▶ **Exercise directions**
Tally the lines of the records that contain the string "computer", then give the total and nothing more.

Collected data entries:
-- Opening Marker --
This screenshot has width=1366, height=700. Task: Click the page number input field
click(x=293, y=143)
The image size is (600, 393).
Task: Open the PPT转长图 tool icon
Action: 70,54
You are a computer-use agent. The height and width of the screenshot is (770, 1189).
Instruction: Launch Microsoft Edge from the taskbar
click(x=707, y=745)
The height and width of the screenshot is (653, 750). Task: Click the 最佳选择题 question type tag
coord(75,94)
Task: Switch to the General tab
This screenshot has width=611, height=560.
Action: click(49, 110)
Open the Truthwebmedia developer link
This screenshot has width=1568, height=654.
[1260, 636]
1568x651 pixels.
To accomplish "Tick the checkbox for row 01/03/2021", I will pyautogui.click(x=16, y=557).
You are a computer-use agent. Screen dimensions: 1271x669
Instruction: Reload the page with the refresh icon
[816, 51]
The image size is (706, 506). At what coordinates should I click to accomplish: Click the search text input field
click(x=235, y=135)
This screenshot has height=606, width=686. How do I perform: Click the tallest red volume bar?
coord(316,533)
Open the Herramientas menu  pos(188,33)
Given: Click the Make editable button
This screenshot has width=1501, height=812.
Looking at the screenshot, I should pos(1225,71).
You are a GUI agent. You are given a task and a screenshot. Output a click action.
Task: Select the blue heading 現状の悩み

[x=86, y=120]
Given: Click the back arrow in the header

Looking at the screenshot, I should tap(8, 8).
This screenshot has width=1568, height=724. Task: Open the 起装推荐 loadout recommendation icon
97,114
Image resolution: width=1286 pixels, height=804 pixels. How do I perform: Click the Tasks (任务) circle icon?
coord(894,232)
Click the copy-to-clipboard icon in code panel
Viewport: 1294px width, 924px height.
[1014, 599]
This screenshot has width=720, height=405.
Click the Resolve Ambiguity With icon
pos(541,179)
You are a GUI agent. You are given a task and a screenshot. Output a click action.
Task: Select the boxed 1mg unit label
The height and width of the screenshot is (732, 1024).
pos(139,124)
-- Closing Marker --
▶ **Exercise output**
2